They would show her photograph on stations from Indianapolis to Chicago to Detroit, and folks would frown and admire her blue eyes and say Such a shame and Why was she all alone? and She should have known better. After failing to find and inform nearest kin, they would release her name—Margaret Jeffers. It would be weeks, months maybe, before they could find anyone who could say, Actually, we called her Maggie. But by then it would be too late. People would be used to thinking of her as Margaret, and it was a fitting name, too, because before long the unsolved murder would become a thing of large small-town folklore and children's ghost stories, and no one would want to call a dead woman Maggie. Ah, but Margaret. Margaret was from a different age, a tragic yesterday, a time best not thought of. Still, the children would keep her alive, telling tales of the ghost haunting the hotel by the tracks, of how guests who stayed in room 106 could sometimes see her image behind the sheer curtains or the streaks of her fingers on the bathroom mirror. The children would talk about a woman with bright blue eyes who wandered down the hotel corridors past midnight—but look again and she would disappear. No one would ever really see her. In this way, she would become a ghost on both sides of the grave.
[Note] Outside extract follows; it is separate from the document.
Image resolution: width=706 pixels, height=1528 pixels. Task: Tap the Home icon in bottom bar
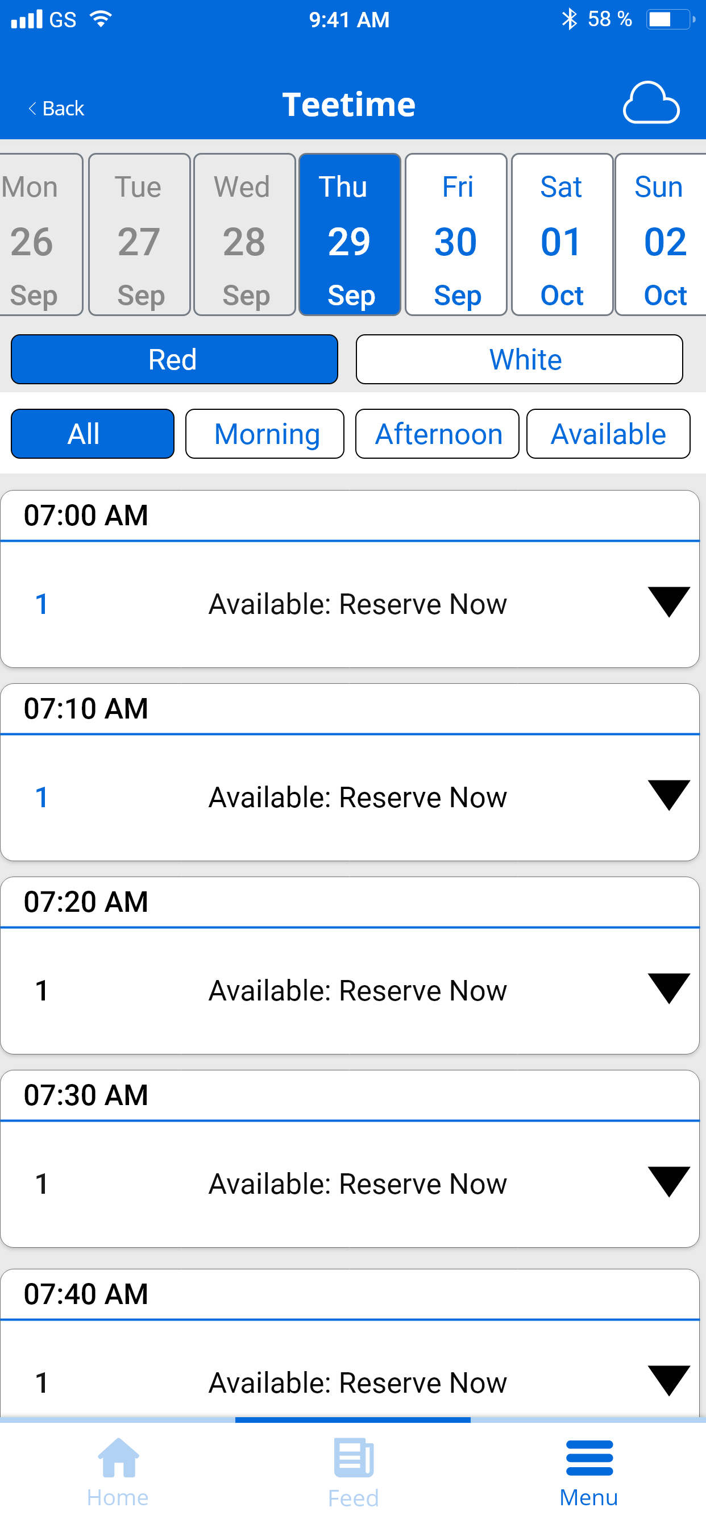pos(118,1457)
Maggie opens her eyes and stares up at the flaking stucco ceiling. She sighs. The heater has made the room uncomfortably warm, but she does not feel like getting up. She doesn't feel like doing anything at all. She opens the towel, and waits.

 

Room 233

Even though his father-in-law is dying, David does not excuse his wife's stony silence. She had not had such an excuse before the heart attack, after all, so why did she think she could use it now? Settling into the room off the interstate, he tries to trick her into conversation—What time should we leave tomorrow? Do you think it might snow tonight? Is this your toothbrush or mine?—but the children are making any sort of connection difficult.

Geri jerks hard the zipper on her duffle bag and cracks a nail, exacerbating her already unpleasant mood. She is through reasoning with any of them.

You're sleeping on the floor tonight, and I don't want to hear another word about it.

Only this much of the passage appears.